Thursday, January 9, 2014

Monet, the garden at Giverny


Le Givre À Giverny, 1885


Coming into Giverny in Winter, Sunset (1885)


Prateria a Giverny, 1885


The entrance to Giverny under the snow, 1885


Sunset at Giverny, 1886


Meadow at Giverny, Morning Effect (1888)


Grainstack at Giverny, 1889


Springtime in Giverny, 1890


Morning on the Seine, near Giverny 1897


L’Ile aux Orties, 1897

At the beginning of May 1883, Monet and his large family rented a house and 2 acres (8,100 m2) from a local landowner. The house was situated near the main road between the towns of Vernon and Gasny at Giverny. There was a barn that doubled as a painting studio, orchards and a small garden. The house was close enough to the local schools for the children to attend and the surrounding landscape offered many suitable motifs for Monet's work. The family worked and built up the gardens and Monet's fortunes began to change for the better as his dealer Paul Durand-Ruel had increasing success in selling his paintings. By November 1890, Monet was prosperous enough to buy the house, the surrounding buildings and the land for his gardens. During the 1890s, Monet built a greenhouse and a second studio, a spacious building well lit with skylights.

Monet wrote daily instructions to his gardener, precise designs and layouts for plantings, and invoices for his floral purchases and his collection of botany books. As Monet's wealth grew, his garden evolved. He remained its architect, even after he hired seven gardeners.

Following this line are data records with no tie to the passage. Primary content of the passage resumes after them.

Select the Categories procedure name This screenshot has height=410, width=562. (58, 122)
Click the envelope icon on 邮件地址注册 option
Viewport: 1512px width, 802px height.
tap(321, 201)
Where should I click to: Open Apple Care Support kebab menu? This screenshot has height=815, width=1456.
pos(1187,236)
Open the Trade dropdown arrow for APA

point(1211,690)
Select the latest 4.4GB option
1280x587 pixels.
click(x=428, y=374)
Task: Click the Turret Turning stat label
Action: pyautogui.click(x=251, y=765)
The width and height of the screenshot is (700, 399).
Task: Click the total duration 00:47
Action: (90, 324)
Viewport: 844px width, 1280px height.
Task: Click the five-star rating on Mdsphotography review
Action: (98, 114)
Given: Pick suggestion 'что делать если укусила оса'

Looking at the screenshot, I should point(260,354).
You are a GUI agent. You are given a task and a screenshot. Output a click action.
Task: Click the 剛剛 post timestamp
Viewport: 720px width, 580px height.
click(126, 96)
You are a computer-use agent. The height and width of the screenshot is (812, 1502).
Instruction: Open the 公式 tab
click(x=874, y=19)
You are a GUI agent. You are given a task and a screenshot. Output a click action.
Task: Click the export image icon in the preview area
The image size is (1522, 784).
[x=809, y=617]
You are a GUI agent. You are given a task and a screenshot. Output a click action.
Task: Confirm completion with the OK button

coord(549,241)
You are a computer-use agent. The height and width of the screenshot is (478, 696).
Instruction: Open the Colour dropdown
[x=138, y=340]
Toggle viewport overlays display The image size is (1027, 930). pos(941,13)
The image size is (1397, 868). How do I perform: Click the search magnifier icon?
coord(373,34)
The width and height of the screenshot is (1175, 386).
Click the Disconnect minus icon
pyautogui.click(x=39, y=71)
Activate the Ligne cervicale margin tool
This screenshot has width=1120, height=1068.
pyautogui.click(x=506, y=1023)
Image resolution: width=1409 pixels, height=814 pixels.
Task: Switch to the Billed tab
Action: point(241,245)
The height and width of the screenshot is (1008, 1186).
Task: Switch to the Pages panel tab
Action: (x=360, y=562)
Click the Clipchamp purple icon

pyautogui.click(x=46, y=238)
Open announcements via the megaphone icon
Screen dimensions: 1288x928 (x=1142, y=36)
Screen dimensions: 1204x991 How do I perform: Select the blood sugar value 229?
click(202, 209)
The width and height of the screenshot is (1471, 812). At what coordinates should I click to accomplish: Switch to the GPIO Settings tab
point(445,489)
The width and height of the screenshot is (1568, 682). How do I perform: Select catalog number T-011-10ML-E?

Monet purchased additional land with a water meadow. In 1893 he began a vast landscaping project which included lily ponds that would become the subjects of his best known works. White water lilies local to France were planted along with imported cultivars from South America and Egypt, resulting in a range of colours including yellow, blue and white lilies that turned pink with age.
In 1899 he began painting the water lilies, first in vertical views with a Japanese bridge as a central feature, and later on the series of large-scale paintings that was to occupy him continuously for the next 20 years of his life. This scenery, with its alternating light and mirror-like reflections, became an integral part of his work. Monet had achieved, according to Gary Tinterow (Museum of Fine Arts, Houston), a completely new, fluid, and audacious style of painting by the mid-1910s in which the water lily pond became the starting point for an essentially abstract form of art.